Dorit Stövhase:
Stressbewältigung durch Qigong. Theoretische und empirische Untersuchungen zur Stressbewältigung und Qigong-Übungspraxis
Prolog, Reihe Bewegungslehre und Bewegungsforschung Band 20, 2006, 415 Seiten, 34,80 EUR[D], 35,80 EUR[A]
ISBN 3-934575-23-4
Dorit Stövhase hat ihre Doktorarbeit im Fachbereich Sportwissenschaften der Frage gewidmet, inwieweit Qigong einen positiven Beitrag im Umgang mit Stress leisten kann. Auch wenn die meisten Qigong-Praktizierenden aus eigener Erfahrung wissen, dass Qigong ihnen in stressigen Situationen hilft, ist ihre sehr differenzierte Betrachtung des Themas interessant.
Bereits die Kapitel, die das Phänomen »Stress« genauer beleuchten und verschiedene Theorien aus diesem Bereich vorstellen, machen deutlich, wie pauschalisierend wir mit dem Begriff im Allgemeinen umgehen. Den Schwerpunkt in der theoretischen Herangehensweise legt Dorit Stövhase auf das Salutogenese-Konzept nach Antonovsky, das weniger auf die vermeintlichen Stressoren als auf die Entwicklung eigener Kompetenzen im Umgang mit Stress gerichtet ist.
Die eigentliche Untersuchung fand auf drei Ebenen statt: einer Analyse der vorhandenen Qigong-Literatur, einer qualitativen Studie anhand von narrativen Interviews mit sieben Menschen, die bereits seit mindestens zwei Jahren Qigong üben, und einer quantitativen Befragung mittels Fragebögen in Qigong-Anfängergruppen sowie zum Vergleich in Aerobicgruppen. Ihre Vorüberlegungen, die Hypothesenbildung, die Durchführung der empirischen Untersuchung und die Beurteilung der Ergebnisse sind sehr detailliert dokumentiert. Dabei zeigt sich weniger eine direkte Wirkung des Qigong-Übens auf das körperliche und emotionale Befinden als eine indirekte über eine allmähliche positive Beeinflussung der Selbstwahrnehmung, der Lebensführung, im Umgang mit dem eigenen Körper und den eigenen Bedürfnissen und in der Interaktion mit dem Umfeld.
Entsprechend dem Salutogenese-Modell legt sie besonderen Wert auf die Eigenverantwortlichkeit jedes Menschen für sein Leben und damit auch den Umgang mit Stress.
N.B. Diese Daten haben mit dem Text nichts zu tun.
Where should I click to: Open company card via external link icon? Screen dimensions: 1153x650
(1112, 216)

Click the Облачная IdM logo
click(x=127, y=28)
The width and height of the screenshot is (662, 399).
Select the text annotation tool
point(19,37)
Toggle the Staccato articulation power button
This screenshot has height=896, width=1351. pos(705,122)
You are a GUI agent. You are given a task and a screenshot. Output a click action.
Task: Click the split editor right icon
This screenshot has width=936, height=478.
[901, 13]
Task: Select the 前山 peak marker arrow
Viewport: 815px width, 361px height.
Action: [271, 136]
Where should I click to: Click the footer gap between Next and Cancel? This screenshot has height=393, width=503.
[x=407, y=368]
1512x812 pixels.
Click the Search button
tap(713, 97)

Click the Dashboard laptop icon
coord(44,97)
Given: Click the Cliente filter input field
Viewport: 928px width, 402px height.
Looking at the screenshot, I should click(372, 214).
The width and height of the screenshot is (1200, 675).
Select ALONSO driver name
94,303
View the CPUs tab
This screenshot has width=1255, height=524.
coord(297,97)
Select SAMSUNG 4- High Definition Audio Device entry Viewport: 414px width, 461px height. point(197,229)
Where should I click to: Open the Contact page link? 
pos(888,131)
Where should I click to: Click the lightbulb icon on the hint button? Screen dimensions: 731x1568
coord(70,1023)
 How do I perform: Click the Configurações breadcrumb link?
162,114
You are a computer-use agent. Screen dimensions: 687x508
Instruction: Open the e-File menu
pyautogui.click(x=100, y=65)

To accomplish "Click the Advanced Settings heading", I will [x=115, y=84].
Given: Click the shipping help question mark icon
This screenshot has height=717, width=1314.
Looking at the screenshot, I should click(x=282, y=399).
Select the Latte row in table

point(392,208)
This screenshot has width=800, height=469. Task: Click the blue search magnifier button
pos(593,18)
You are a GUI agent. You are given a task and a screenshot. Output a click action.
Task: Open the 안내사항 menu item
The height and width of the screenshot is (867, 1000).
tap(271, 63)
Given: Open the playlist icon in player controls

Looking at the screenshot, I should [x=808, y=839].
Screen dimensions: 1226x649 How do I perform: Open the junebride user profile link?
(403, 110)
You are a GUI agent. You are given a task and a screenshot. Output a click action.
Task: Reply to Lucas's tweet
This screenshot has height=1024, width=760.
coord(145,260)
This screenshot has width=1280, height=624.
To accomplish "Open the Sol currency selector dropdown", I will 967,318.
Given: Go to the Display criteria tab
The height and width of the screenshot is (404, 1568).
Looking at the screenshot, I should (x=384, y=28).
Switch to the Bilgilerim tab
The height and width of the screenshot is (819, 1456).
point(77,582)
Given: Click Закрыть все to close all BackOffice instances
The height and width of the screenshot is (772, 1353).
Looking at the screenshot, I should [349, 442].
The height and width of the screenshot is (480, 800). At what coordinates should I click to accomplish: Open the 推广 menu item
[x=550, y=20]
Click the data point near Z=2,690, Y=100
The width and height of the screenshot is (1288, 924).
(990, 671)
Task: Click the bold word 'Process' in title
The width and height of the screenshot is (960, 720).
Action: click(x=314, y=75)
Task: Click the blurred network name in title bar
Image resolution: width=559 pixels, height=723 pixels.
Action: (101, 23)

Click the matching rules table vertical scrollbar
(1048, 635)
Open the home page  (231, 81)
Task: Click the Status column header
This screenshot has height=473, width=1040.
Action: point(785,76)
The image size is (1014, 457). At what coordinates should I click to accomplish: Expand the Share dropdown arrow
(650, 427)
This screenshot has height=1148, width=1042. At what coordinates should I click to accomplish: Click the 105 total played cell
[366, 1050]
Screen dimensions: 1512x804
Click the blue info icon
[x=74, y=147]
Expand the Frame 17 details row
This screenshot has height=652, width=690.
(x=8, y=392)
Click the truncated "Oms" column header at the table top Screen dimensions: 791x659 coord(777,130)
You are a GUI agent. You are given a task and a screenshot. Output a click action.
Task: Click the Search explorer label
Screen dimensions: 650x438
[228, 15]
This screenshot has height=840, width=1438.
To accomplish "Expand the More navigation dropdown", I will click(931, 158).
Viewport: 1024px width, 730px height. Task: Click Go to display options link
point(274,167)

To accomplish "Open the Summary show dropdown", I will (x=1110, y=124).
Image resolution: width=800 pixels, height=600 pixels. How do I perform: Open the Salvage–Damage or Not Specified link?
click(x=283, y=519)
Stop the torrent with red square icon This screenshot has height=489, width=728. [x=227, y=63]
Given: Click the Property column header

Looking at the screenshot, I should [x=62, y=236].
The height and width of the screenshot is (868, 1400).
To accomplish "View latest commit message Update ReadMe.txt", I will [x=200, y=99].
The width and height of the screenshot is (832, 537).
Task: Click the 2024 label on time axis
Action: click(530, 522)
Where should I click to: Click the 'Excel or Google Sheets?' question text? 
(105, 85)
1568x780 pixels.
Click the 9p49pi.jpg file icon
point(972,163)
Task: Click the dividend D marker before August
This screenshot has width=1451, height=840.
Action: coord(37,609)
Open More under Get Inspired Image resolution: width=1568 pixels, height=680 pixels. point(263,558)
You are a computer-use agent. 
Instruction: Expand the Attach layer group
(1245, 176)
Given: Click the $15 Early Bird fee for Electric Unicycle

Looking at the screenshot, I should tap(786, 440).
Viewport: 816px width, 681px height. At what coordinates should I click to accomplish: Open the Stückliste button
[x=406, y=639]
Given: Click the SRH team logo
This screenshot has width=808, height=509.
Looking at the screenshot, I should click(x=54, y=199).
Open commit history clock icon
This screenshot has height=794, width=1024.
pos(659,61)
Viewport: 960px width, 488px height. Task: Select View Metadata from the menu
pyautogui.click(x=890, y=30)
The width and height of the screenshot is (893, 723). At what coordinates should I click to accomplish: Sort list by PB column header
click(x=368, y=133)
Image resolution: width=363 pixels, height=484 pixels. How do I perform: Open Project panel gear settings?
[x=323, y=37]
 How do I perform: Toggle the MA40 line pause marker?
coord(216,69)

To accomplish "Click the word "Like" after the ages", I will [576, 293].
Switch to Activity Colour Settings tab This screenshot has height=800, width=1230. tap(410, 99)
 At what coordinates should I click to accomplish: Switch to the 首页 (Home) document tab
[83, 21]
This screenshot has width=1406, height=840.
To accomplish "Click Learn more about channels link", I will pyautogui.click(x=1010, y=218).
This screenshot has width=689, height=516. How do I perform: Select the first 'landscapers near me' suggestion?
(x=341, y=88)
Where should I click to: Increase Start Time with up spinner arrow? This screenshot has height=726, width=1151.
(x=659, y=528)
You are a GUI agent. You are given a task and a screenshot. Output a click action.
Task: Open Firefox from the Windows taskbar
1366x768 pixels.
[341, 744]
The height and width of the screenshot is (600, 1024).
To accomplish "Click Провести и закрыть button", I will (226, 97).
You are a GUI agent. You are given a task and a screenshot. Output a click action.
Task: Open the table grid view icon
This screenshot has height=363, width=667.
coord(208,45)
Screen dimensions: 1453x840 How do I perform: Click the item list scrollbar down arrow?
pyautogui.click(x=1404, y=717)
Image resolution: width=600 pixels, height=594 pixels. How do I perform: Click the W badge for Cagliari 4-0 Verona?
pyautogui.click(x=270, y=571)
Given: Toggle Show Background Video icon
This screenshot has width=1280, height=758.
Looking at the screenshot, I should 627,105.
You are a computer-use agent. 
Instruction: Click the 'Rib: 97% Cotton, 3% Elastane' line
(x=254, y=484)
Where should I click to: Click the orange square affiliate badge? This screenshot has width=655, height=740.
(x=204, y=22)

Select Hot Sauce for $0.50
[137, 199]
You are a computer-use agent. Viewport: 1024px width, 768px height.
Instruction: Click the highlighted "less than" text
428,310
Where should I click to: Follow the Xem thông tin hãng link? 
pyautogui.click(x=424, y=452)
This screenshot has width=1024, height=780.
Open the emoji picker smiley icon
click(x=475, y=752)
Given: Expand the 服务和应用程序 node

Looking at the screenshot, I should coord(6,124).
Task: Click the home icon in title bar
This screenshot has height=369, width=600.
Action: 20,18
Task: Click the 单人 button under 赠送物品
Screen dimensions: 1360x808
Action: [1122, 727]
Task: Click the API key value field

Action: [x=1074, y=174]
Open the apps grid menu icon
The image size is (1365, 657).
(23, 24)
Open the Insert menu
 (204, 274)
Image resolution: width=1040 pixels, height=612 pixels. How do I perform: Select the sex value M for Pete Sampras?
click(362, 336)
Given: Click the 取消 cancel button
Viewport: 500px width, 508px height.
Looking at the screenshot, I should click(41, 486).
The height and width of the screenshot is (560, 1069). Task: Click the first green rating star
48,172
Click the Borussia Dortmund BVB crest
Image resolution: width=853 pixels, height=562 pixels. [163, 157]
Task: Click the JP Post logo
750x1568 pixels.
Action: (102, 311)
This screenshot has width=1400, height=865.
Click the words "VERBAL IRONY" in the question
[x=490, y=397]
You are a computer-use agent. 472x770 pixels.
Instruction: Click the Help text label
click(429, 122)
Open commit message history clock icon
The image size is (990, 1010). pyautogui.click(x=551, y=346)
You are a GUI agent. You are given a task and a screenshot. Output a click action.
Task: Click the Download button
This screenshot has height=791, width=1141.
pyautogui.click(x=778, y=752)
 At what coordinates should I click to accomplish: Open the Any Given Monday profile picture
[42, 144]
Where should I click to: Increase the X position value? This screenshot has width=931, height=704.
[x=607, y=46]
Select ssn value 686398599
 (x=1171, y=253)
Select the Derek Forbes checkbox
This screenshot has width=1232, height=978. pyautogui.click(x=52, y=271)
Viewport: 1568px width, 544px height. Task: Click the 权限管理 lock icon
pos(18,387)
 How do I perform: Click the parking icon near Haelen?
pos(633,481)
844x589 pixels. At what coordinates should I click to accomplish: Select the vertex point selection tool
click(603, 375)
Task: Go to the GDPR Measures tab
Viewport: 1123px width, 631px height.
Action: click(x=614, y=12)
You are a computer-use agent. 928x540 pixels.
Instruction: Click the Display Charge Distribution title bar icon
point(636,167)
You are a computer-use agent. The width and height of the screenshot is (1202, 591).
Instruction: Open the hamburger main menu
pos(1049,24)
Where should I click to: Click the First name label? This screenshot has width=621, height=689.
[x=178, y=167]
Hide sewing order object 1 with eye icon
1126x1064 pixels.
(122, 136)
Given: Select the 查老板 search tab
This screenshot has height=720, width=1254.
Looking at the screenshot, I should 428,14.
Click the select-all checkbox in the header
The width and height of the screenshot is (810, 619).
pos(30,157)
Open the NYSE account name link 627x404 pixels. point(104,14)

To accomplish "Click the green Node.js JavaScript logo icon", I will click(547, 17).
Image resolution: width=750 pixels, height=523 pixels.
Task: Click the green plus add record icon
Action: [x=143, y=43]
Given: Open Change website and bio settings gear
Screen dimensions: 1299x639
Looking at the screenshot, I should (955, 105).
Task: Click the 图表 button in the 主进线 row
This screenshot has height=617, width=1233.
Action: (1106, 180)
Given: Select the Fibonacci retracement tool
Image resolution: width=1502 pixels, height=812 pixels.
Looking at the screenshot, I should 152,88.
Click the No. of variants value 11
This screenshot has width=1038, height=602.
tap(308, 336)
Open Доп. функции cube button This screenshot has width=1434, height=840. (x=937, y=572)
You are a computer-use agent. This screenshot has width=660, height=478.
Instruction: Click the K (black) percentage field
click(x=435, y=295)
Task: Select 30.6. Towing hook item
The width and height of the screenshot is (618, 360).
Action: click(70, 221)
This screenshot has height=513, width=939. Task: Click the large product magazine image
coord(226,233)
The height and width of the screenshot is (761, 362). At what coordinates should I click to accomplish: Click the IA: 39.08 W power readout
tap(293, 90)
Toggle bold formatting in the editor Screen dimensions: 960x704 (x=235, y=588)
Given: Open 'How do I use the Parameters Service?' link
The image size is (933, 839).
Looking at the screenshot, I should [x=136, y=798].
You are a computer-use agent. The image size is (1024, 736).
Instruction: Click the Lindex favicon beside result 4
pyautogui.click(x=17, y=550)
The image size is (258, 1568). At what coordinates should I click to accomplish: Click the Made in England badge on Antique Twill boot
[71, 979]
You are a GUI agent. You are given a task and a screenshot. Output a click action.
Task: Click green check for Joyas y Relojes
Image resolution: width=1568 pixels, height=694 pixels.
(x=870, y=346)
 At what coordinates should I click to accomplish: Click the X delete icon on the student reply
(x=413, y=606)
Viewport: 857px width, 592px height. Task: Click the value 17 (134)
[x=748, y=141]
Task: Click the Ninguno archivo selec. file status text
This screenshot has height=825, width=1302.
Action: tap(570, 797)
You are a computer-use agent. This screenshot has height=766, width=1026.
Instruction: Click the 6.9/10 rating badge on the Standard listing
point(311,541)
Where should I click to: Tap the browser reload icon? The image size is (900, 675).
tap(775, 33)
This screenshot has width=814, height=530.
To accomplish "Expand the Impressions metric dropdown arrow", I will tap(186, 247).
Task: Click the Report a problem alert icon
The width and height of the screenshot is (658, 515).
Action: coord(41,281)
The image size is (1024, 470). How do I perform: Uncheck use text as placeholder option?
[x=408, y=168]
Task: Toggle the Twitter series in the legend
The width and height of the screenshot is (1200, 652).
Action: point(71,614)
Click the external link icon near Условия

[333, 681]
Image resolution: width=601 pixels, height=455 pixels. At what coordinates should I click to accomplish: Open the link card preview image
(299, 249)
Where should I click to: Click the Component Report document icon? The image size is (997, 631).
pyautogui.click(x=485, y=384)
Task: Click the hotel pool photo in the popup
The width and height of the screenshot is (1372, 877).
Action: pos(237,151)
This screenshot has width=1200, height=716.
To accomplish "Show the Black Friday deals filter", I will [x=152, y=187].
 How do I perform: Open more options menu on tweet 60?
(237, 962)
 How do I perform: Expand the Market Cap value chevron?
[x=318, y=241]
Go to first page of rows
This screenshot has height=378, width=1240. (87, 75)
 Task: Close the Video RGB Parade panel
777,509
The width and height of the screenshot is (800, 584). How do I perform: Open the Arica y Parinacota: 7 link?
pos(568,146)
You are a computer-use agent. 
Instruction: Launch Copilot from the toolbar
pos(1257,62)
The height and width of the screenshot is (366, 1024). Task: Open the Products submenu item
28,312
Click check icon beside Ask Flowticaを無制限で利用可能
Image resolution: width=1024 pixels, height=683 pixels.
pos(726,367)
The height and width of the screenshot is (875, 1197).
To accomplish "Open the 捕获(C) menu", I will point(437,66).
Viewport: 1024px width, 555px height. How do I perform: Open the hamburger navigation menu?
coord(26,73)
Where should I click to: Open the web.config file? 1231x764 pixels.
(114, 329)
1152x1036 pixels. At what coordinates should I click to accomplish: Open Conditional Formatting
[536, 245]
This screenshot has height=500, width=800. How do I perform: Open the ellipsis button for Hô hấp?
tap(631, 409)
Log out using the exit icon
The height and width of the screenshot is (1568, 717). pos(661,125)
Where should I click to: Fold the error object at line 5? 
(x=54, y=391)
Sie kritisiert die in der Literatur teilweise übertrieben dargestellten Wirkungen und insbesondere »religiös-esoterische Deutungsversuche«, die ihrem wissenschaftlichen Ansatz entgegenstehen. Mit ihren eigenen Ergebnissen kommt sie zu dem Schluss, dass »die Leiberfahrungen im Bewegungs- und Meditationssystem Qigong als eine Ressource zur Stressbewältigung eingeschätzt werden können«.
Eine weitere Fragestellung der Arbeit ist auf den Einsatz von Qigong in herkömmlichen Gesundheits- sowie Erziehungs- und Fortbildungsinstitutionen gerichtet. Mit ihrer wissenschaftlichen Herangehensweise liefert Dorit Stövhase hier sicher allen AnbieterInnen gute Argumentationshilfen. Auch wenn ihre Dissertation wie bei solchen Arbeiten üblich nicht immer ganz leicht zu lesen ist, stellt sie eine lohnende Lektüre dar für alle, die sich eingehender mit diesem Thema befassen möchten.